Sinto-me realizado com o conjunto de todas estas atividades. Todas são importantes e trazem uma realização pessoal e profissional muito grande, mas é na conjugação de tudo isto que consigo encontrar o equilíbrio e a renovação de energias, pois se me focasse apenas numa coisa, sei que corria o risco desta tornar-se cansativa e até mais aborrecida a médio prazo. Não me interpretem mal, pois todas são importantes, mas é essa diversidade que me caracteriza, senão podemos correr o risco de começar a fazer as coisas como obrigação, deixando de parte a vocação e o gosto que devemos ter em fazê-las. Nesse sentido, apesar se todo o extenuante trabalho que isto acarreta, sinto-me sortudo por ter esse leque abrangente e desafiante de atividades no dia-a-dia.

Que concertos ainda tem previstos para este ano? Projetos para 2024?

Este ano ainda vai trazer muitas e boas novidades. Desde o XIII Festival Violas do Atlântico, Açores e Madeira, com Viola da Terra e Braguinha, a 9 de Setembro, na Lagoa. A apresentação do meu oitavo álbum a solo, “Viola Micaelense – Ecos dos Mestres”, a 17 de Setembro na Igreja do Colégio. Mais um álbum temático dentro de todos os que tenho editado, sempre com músicas tradicionais e com musicas originais.
Passaremos depois, a 2 de Outubro, às atividades do Dia da Viola da Terra 2023, comemorado desde 2019 pelos músicos e associações dos Açores e Comunidades Açorianas, e oficializado este ano pela Assembleia Legislativa da Região Autónoma dos Açores.

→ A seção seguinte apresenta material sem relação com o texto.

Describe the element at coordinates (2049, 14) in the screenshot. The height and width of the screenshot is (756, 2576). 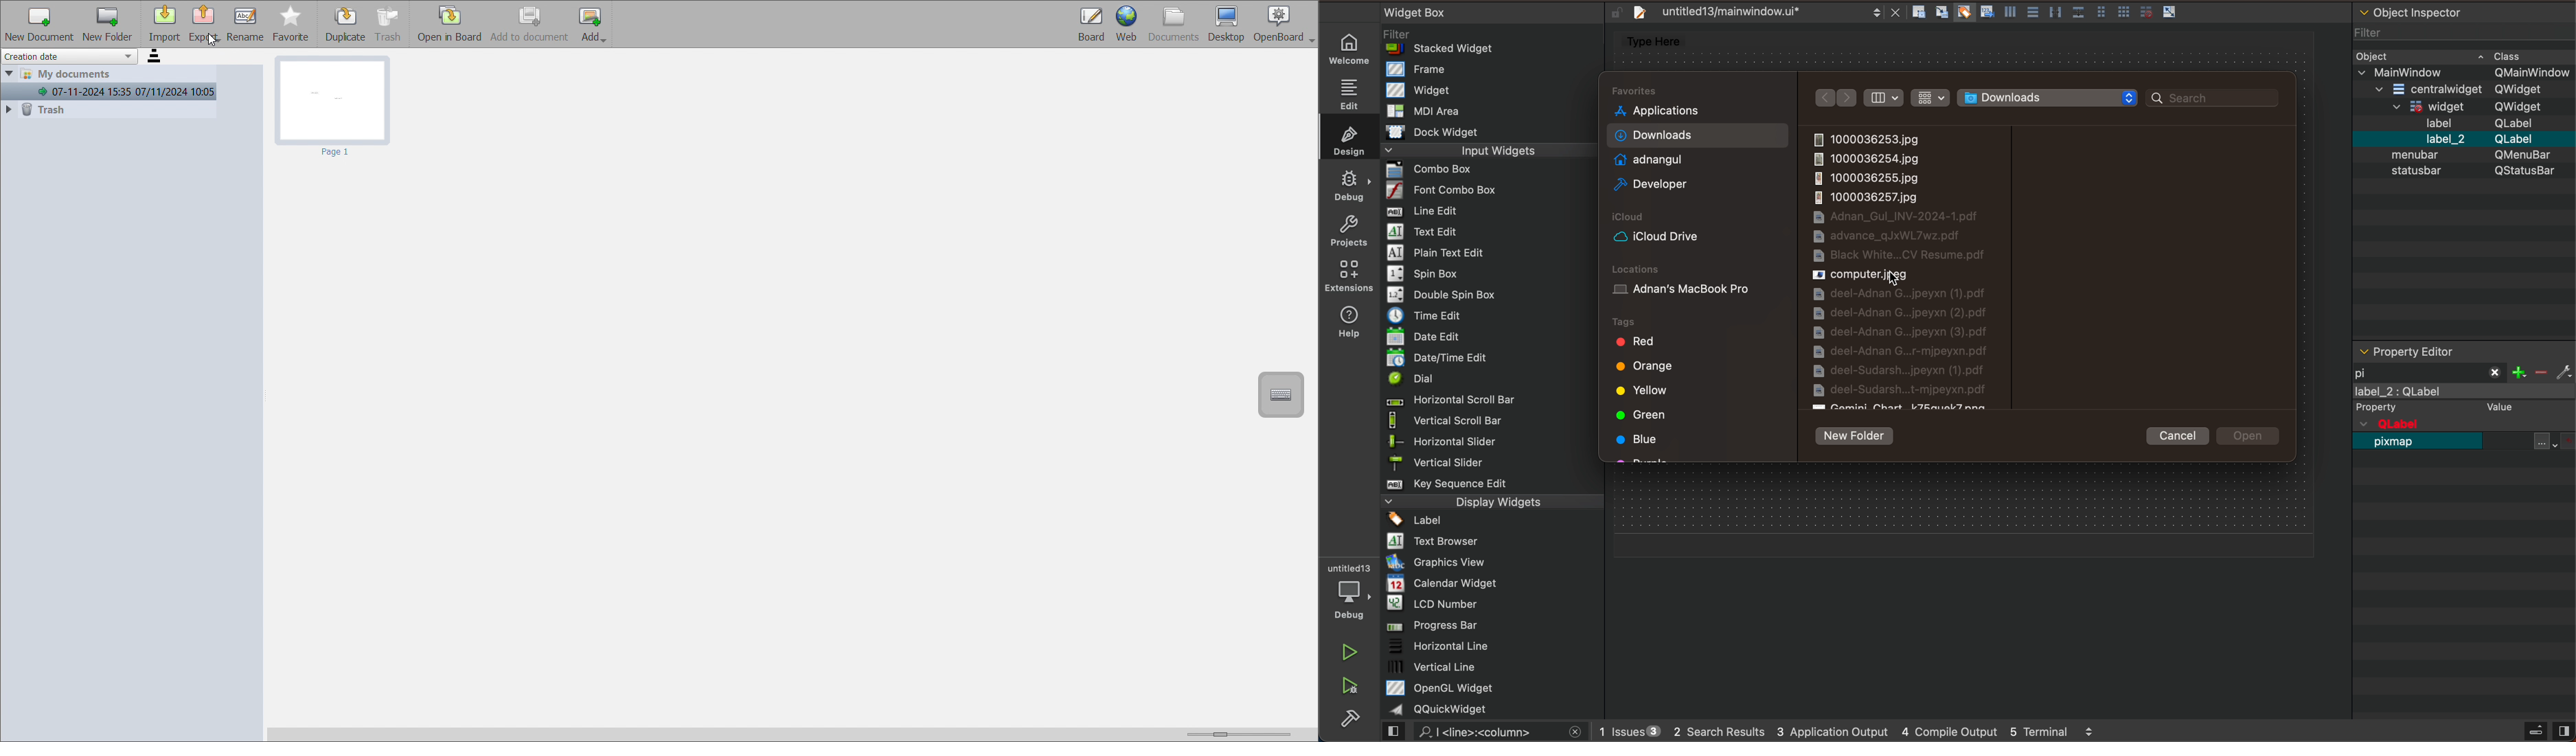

A programação de São Miguel, que organizo pela Associação de Juventude Viola da Terra, terá um grande evento na freguesia Sede da Associação, a Ribeira Quente, com a apresentação da Escola de Violas da Ribeira Quente, recentemente renovada, do documentário “10 Anos de Origens”, e com momentos musicais por tocadores da Freguesia, para além de várias sessões em escolas com ofertas de material didático ligado à Viola da Terra. Também teremos atividades em outras Ilhas dos Açores, sendo que na Terceira a programação tem sido organizada pela Sons do Terreiro – Associação Cultural e, no Pico, pela Associação MiratecArts. No entanto, há alguns músicos, em outras Ilhas dos Açores que vão produzindo iniciativas, em especial nas escolas. Disponibilizamos, sempre, todo o apoio com o envio de algum material didático, se for o caso, e dentro das nossas possibilidades. Este dia é de todos e cabe a cada um, também particularmente, produzir e organizar alguma atividade que se sinta preparado para organizar na sua comunidade.
Em 2024 já tenho alguns concertos marcados. Para além disso, tenho o objetivo pessoal de concretizar mais gravações e edições, tendo em conta que comemoro 30 anos em que iniciei a minha aprendizagem na Viola da Terra. Já tenho 10 originais em vista para um novo álbum comemorativo destes 30 anos dedicado de alma e coração à nossa Viola da Terra. Agora é conseguir tempo e trabalhar nesse sentido, para concretizar mais este objetivo, como tenho feito com tudo o resto até aqui.

É um dos artistas colaboradores da Miratecarts e regular no programa Azores Fringe Festival. Como é que esta entidade tem contribuído para a evolução da sua vida no setor artístico?

Colaboro com MiratecArts desde o início e no Azores Fringe Festival com eventos na Ilha de São Miguel, sempre que possível. Mas destacaria também toda a outra programação que essa Associação promove em especial o Festival CORDAS, tendo em conta a sua génese com o intuito de valorizar e promover a Viola da Terra, e por ter participado nas primeiras edições de modo presencial.
Do Fringe a todos os outros eventos, a MiratecArts, incentiva as artes, incentiva a tradição, mas também provoca situação para sairmos da nossa zona de conforto.
Por todos esses motivos, por nos deixar ser quem somos, quando precisamos (muitos festivais querem que eu seja outra coisa nas ideias que têm, esquecendo a essência do meu trabalho), mas também por incentivar a novas abordagens, novas ideias, e por proporcionar outros diálogos e partilhas musicais, a MiratecArts tem revolucionado o sector artístico nos Açores, e dos Açores para o mundo.
Esses desafios obrigam-me a crescer, a criar mais, a sair da minha zona de conforto por inúmeras vezes. Quando isso acontece, temos crescimento, sem dúvida.

Uma mensagem para todos os artistas do mundo.

Não desistam dos vossos sonhos mas não esperem que ninguém vos bata à porta com a solução para os concretizarem. Vão à luta! O sucesso começa dentro de cada um!